Stored data
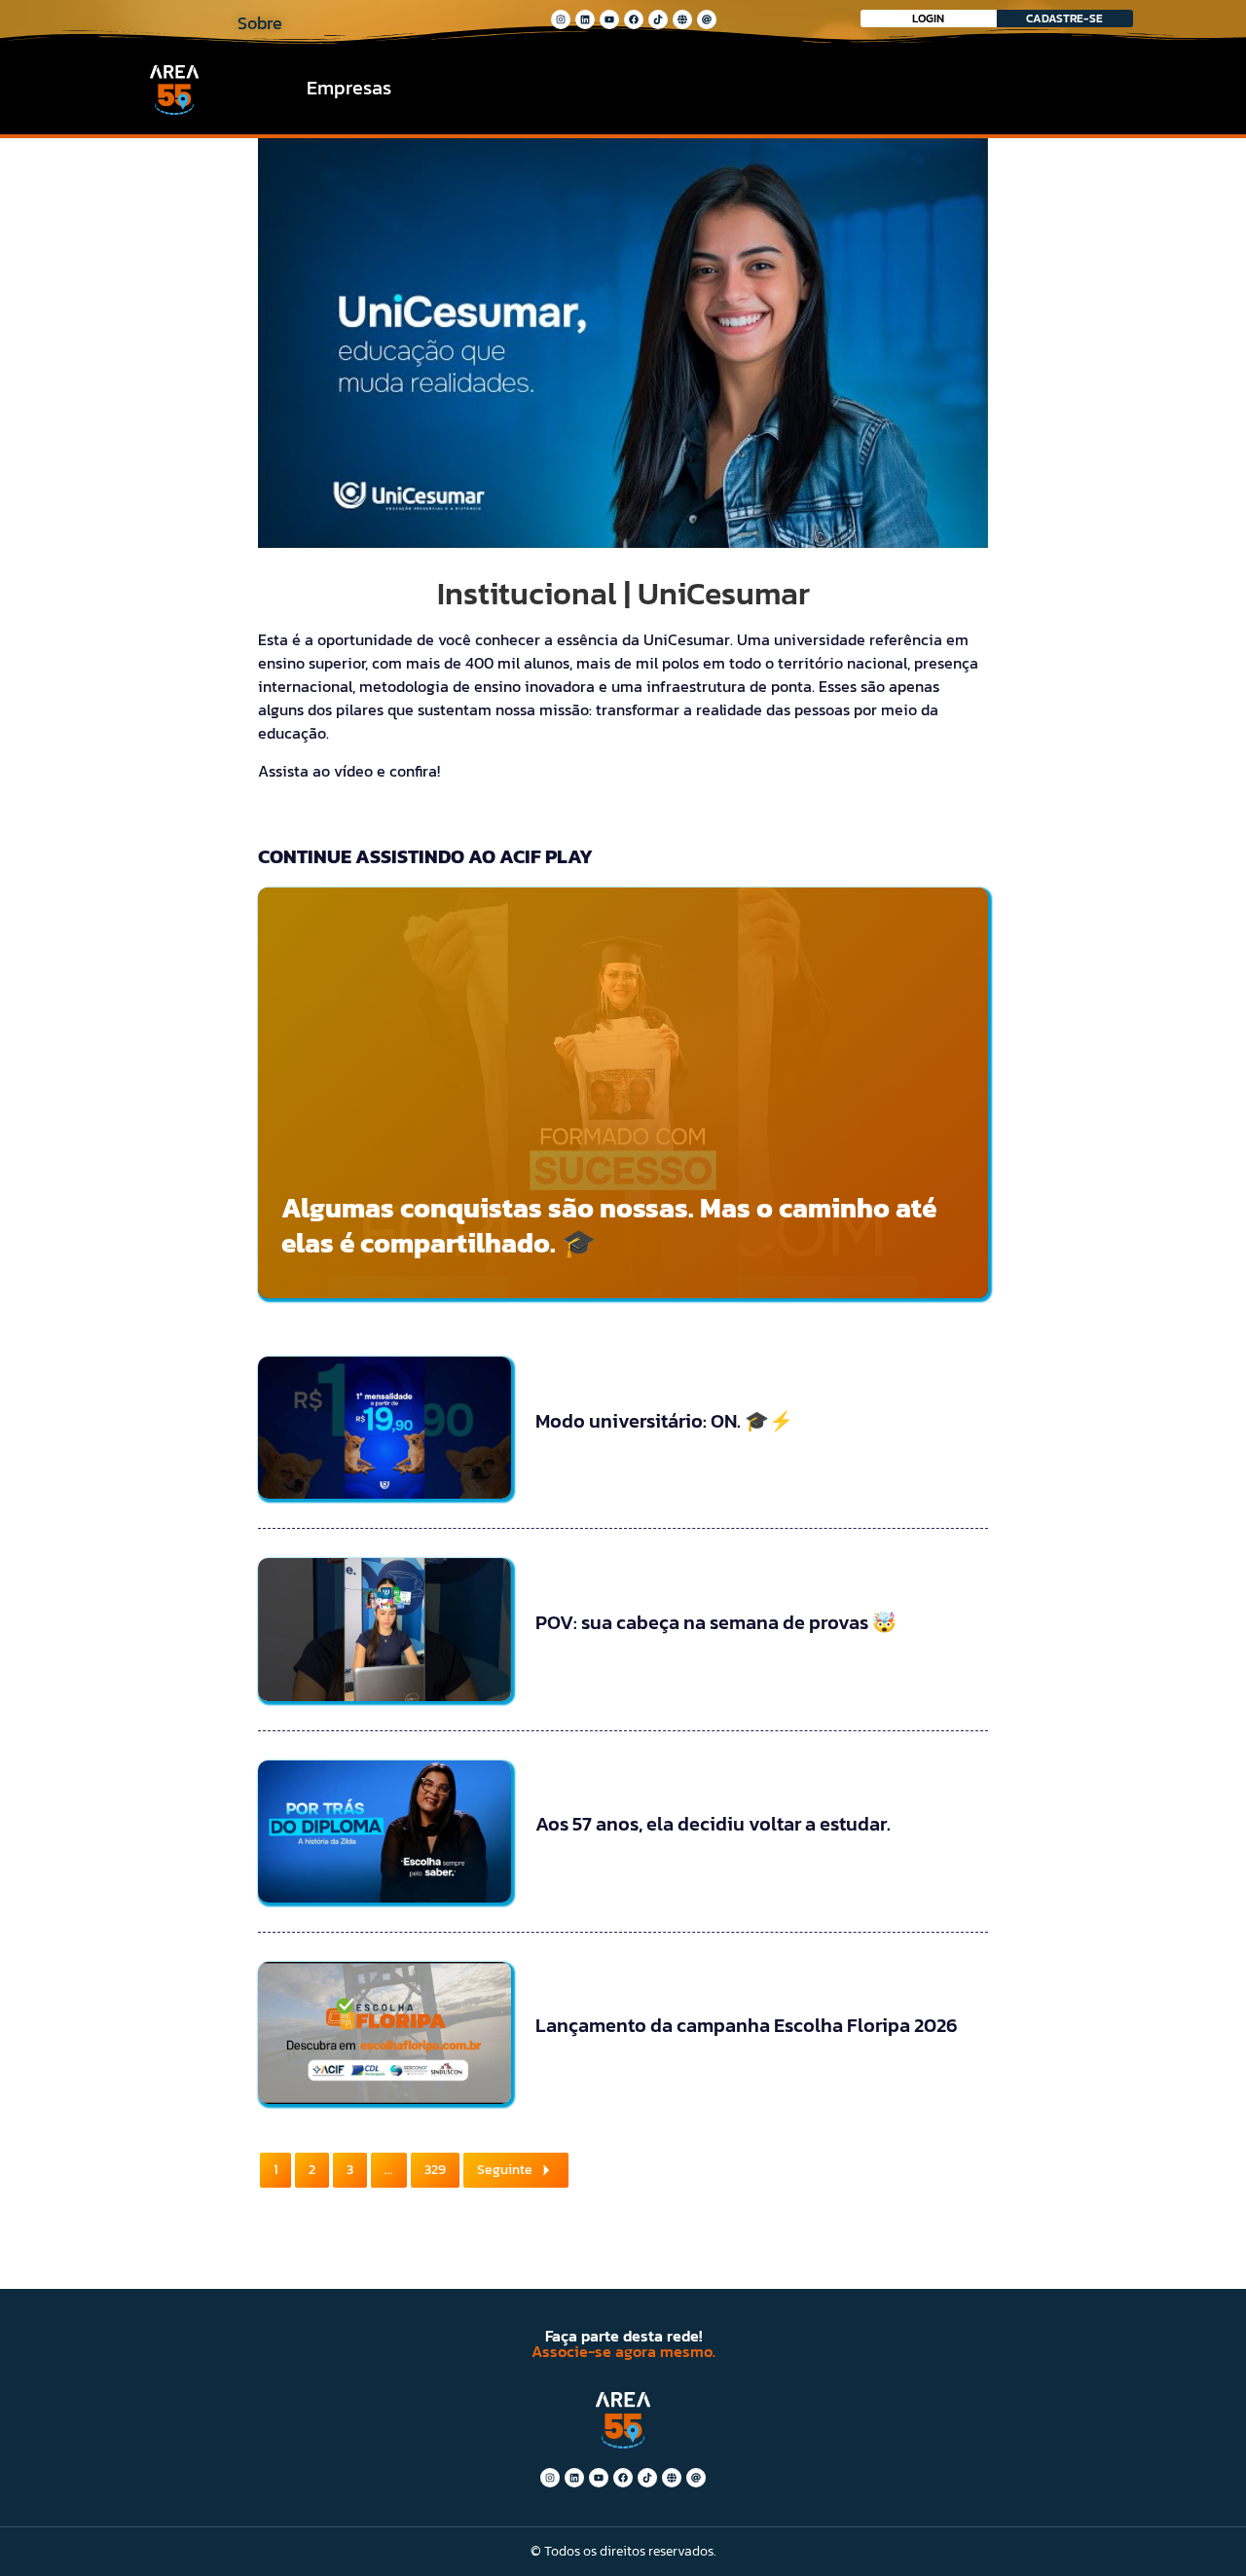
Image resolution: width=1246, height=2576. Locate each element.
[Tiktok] (658, 19)
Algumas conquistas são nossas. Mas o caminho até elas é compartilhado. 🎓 (608, 1225)
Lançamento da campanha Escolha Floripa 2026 (746, 2025)
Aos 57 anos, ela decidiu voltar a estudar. (713, 1823)
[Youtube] (609, 19)
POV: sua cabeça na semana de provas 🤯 (716, 1622)
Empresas (349, 87)
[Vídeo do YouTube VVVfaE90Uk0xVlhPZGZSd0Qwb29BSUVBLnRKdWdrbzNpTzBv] (623, 343)
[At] (706, 19)
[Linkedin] (585, 19)
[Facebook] (633, 19)
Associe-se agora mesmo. (623, 2351)
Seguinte (504, 2169)
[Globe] (682, 19)
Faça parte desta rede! (623, 2335)
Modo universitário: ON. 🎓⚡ (664, 1420)
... (389, 2169)
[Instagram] (560, 19)
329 (435, 2169)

# [WHAT YOU HAVE TO DO]
Start with the first line of the records above and end with the line containing "[Instagram] (560, 19)". Output those lines exactly, pictures excluded.

# [WRITTEN ANSWER]
Image resolution: width=1246, height=2576. Locate each element.
[Tiktok] (658, 19)
Algumas conquistas são nossas. Mas o caminho até elas é compartilhado. 🎓 (608, 1225)
Lançamento da campanha Escolha Floripa 2026 (746, 2025)
Aos 57 anos, ela decidiu voltar a estudar. (713, 1823)
[Youtube] (609, 19)
POV: sua cabeça na semana de provas 🤯 (716, 1622)
Empresas (349, 87)
[Vídeo do YouTube VVVfaE90Uk0xVlhPZGZSd0Qwb29BSUVBLnRKdWdrbzNpTzBv] (623, 343)
[At] (706, 19)
[Linkedin] (585, 19)
[Facebook] (633, 19)
Associe-se agora mesmo. (623, 2351)
Seguinte (504, 2169)
[Globe] (682, 19)
Faça parte desta rede! (623, 2335)
Modo universitário: ON. 🎓⚡ (664, 1420)
... (389, 2169)
[Instagram] (560, 19)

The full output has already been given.